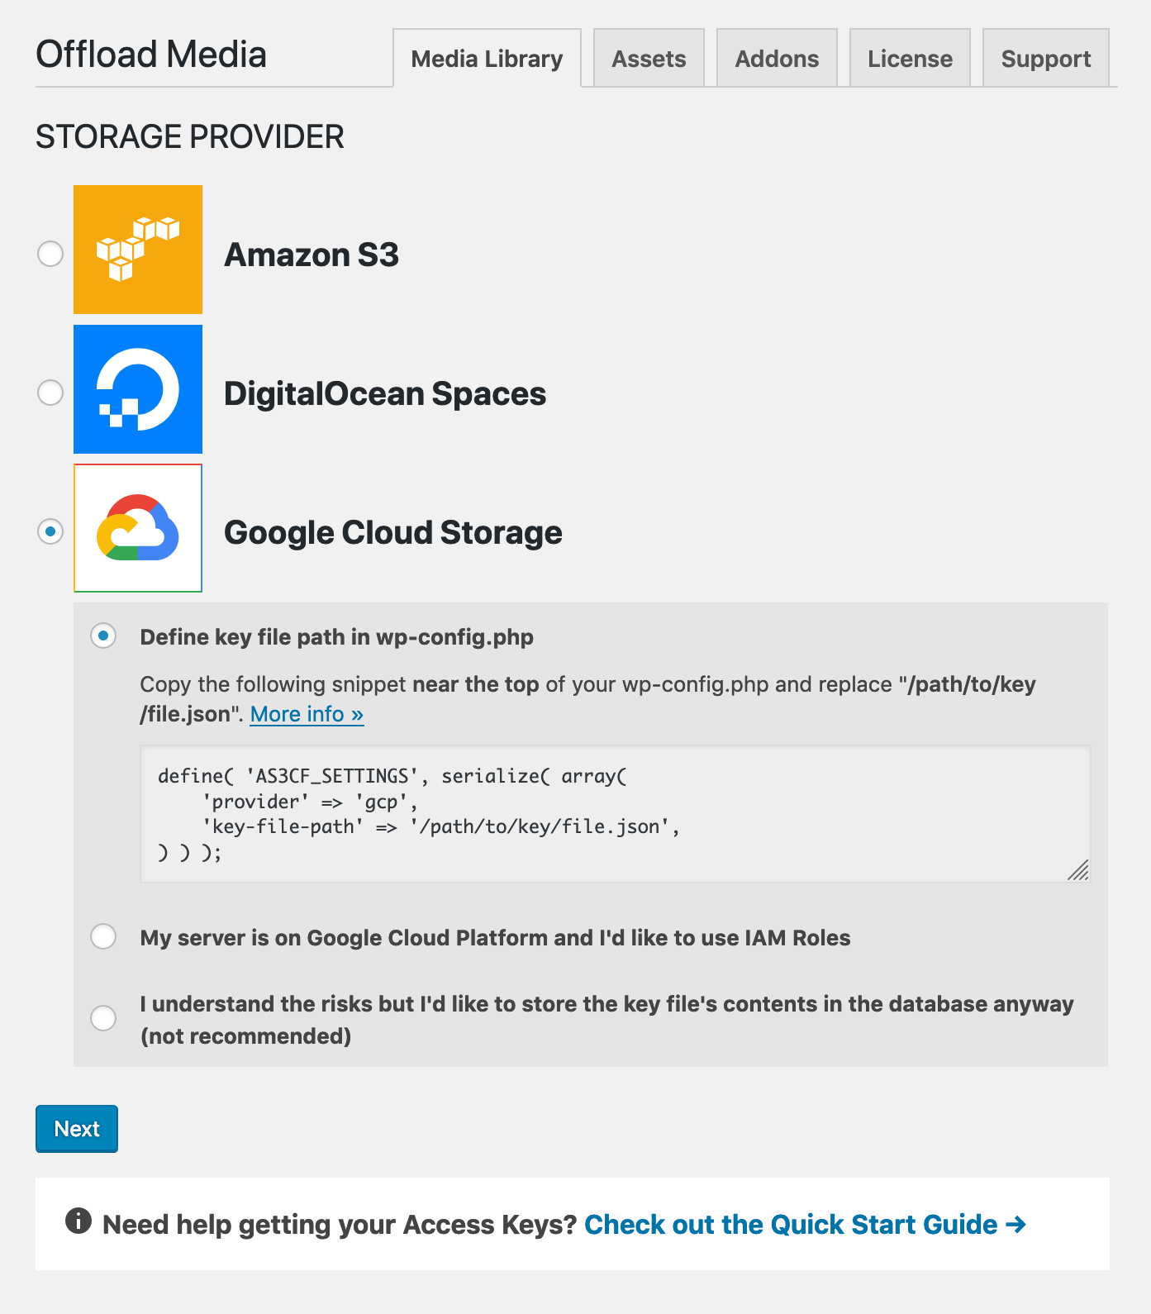The height and width of the screenshot is (1314, 1151).
Task: Select the Google Cloud Storage radio button
Action: pyautogui.click(x=50, y=532)
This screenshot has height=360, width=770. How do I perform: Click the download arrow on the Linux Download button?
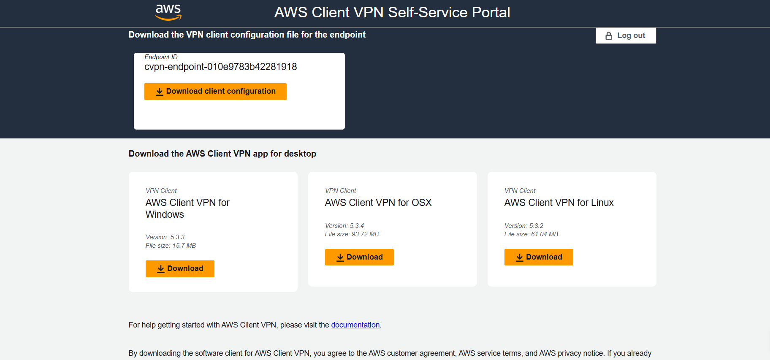tap(520, 257)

* * * * * * *

> **What to produce**
Gather each line of the entries above that contains the string "button", treating uppercase and lowercase letters as different.

> **Final result**
Task: Select the Google Cloud Storage radio button
This screenshot has height=360, width=770. How do I perform: Click the download arrow on the Linux Download button?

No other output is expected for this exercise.